• WORK INSTRUCTIONS:
Decide whether each statement agrees with the passage on the "gift of the gab" below, answering yes or no and quoting the exact words of the passage that settle it. (a) In Ireland, kissing the Blarney Stone is believed to give a person enchanting fluency. (b) Staring someone down during a conversation is necessary to create rapport. (c) Natural born leaders avoid showing a nurturing side.

• EXERCISE PASSAGE:
************

Eloquence makes wonderful things happen. It opens mind and shifts attitudes. It also wins friends and influences people.
The “gift of the gab” is the power of personal influence. This has been highly prized throughout history. It has been the source of interesting myths because people have long considered eloquence to be magical. They believe it to be as potent as a charm. In Ireland, for example, it is believed that kissing the Blarney Stone, a part of the Blarney Castle, will give you enchanting fluency.
When you know how to say the right things at the right time, you will develop a knack for turning the tide of fate in your favor.
So, if you want to be more persuasive, rather than at a loss for words, here are 10 tips on how to develop the “gift of the gab.”
By improving communication skills, you’ll be able to be able to negotiate anything better. You’ll be more persuasive. You’ll excel at interviews. You’ll sell more. You’ll also be able to positively influence your boss and colleagues. And, finally, your family and friends will start to see things your way.
Learning how to be an effective communicator starts with a self-inventory.
1. What do you know?
An effective speaker is knowledgeable. They are well-educated about their favorite subject. They can tell you many interesting things about it. They command your attention because they know their subject. They can cite facts and figures. They can also hook your attention with interesting interpretations. Thus, to be persuasive, you have to have be knowledgeable.
2. Do you listen?
How do you persuade others? You get them to agree with you. To do this,
you have to know what they have on their minds. You can only find out by asking open-ended questions and carefully listening to their answers. It’s almost impossible to be convincing if you have no rapport with your listeners. The best way to make others better listeners is to be a good listener yourself.
3. Do you have humility?
Natural born leaders have humility. They win friends and influence people by not assuming an imagined sense of superiority. They have a way of making people feel comfortable around them. They have humility. People open up to them and share their thoughts and feelings with them. Arrogant, smug people, on the other hand, unconsciously find many ways to make feel people resistant and uncooperative. Natural born leaders are approachable. They are not afraid to be human, even nurturing.
4. Do you maintain eye contact?
When you give someone your attention, you look into their eyes. This shows that you consider them important. They respond to your focus by returning the favor. Looking around or looking away when talking to someone tells them that you don’t find them very interesting. While it is not necessary to stare someone down during a conversation, sufficient eye contact will create a sense of rapport.
5. Do you have a sense of humor?

************

• DATA SHOWN:

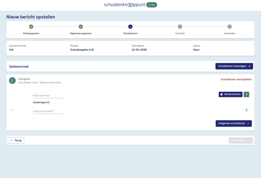
Task: Click the green plus icon next to Meterstanden
Action: (x=246, y=94)
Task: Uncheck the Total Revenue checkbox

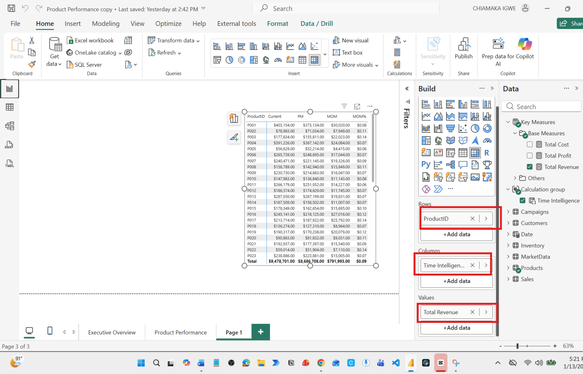Action: point(530,167)
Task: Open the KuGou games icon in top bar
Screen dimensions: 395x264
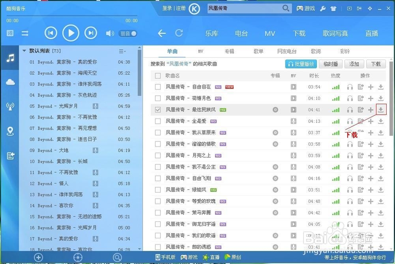Action: [x=306, y=8]

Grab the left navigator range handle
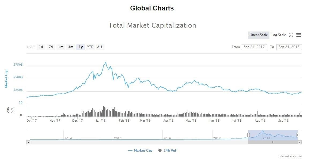click(248, 135)
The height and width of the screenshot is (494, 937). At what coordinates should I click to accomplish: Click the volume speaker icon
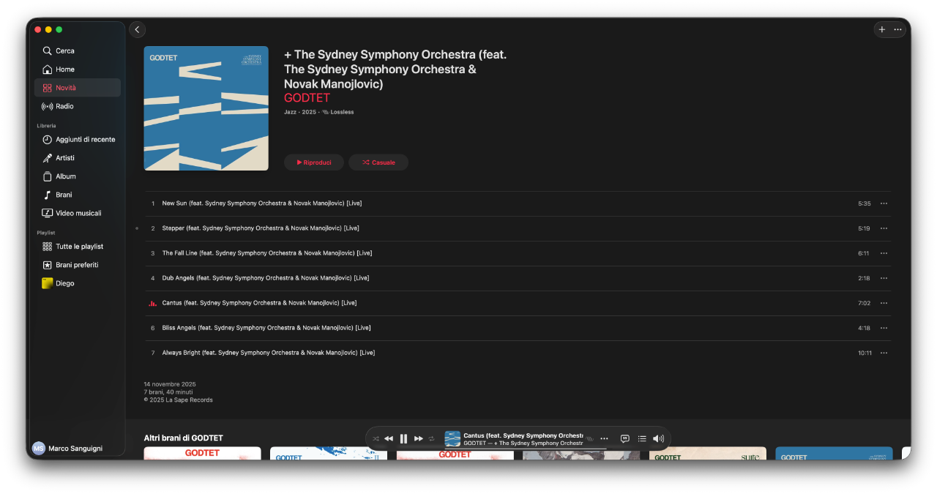point(658,438)
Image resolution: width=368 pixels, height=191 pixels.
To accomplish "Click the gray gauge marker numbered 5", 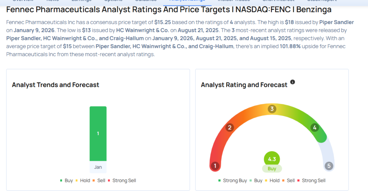I will (x=328, y=166).
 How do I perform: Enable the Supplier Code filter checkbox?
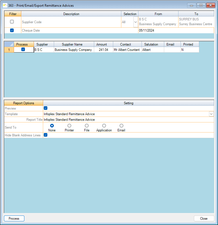click(12, 22)
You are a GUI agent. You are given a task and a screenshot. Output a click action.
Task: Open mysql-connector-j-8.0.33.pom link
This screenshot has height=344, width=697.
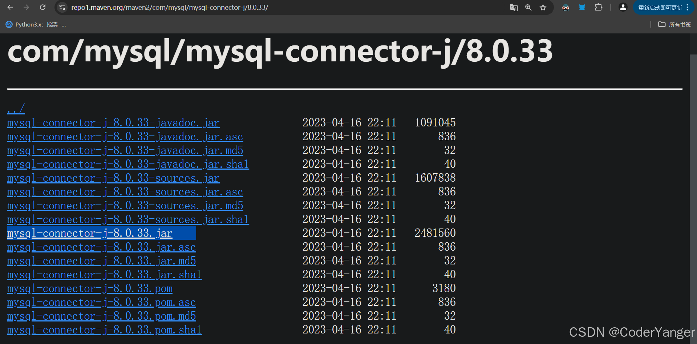point(90,288)
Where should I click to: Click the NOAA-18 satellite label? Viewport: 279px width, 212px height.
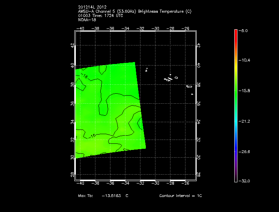87,19
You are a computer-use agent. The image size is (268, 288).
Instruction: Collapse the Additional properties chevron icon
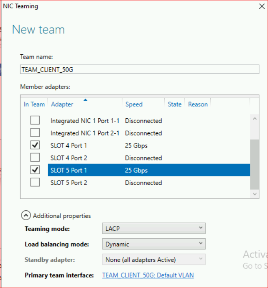(26, 215)
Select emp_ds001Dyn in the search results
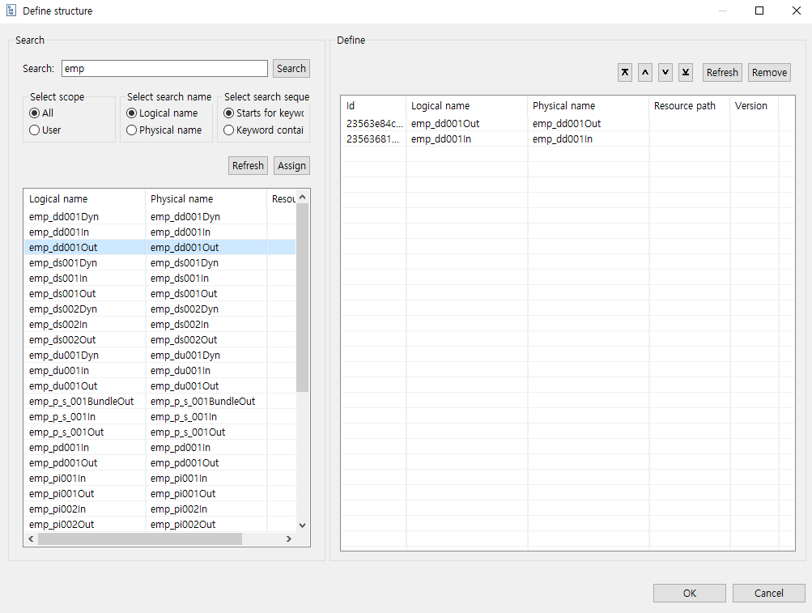Image resolution: width=812 pixels, height=613 pixels. pyautogui.click(x=63, y=263)
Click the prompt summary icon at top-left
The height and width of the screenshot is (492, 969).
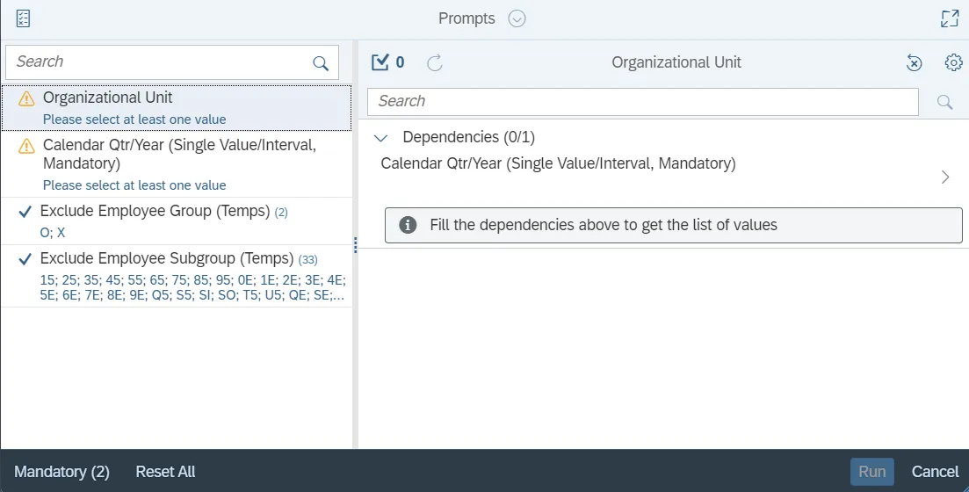coord(24,18)
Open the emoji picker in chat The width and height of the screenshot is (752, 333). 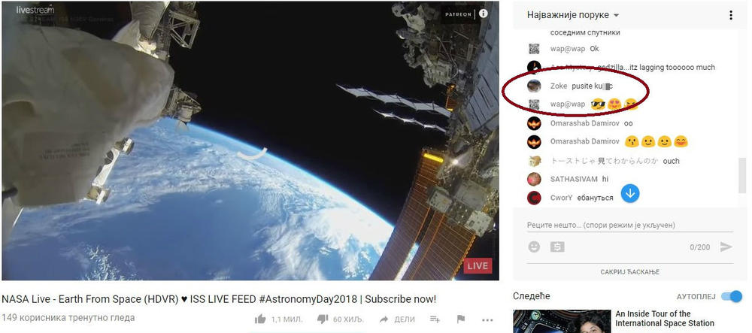(534, 247)
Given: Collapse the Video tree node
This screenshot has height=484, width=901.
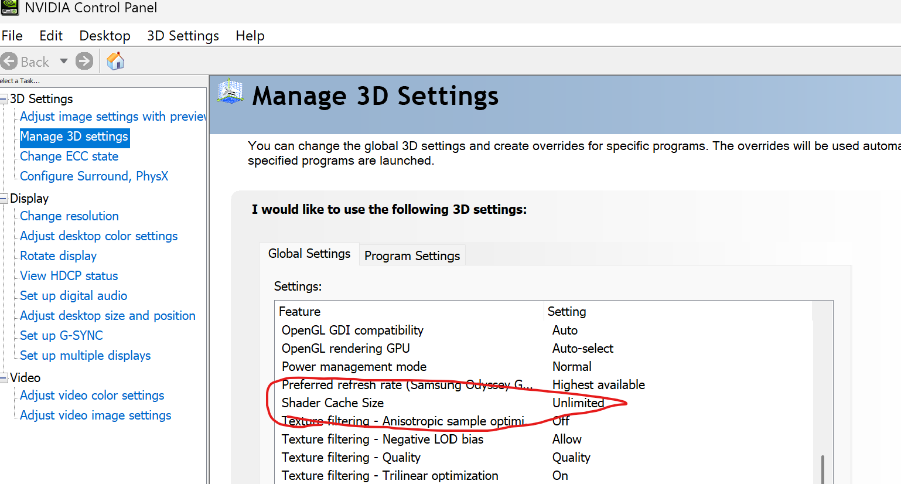Looking at the screenshot, I should point(4,378).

************

• EXPECTED OUTPUT:
(a) Yes: "In Ireland, for example, it is believed that kissing the Blarney Stone, a part of the Blarney Castle, will give you enchanting fluency."
(b) No: "While it is not necessary to stare someone down during a conversation, sufficient eye contact will create a sense of rapport."
(c) No: "They are not afraid to be human, even nurturing."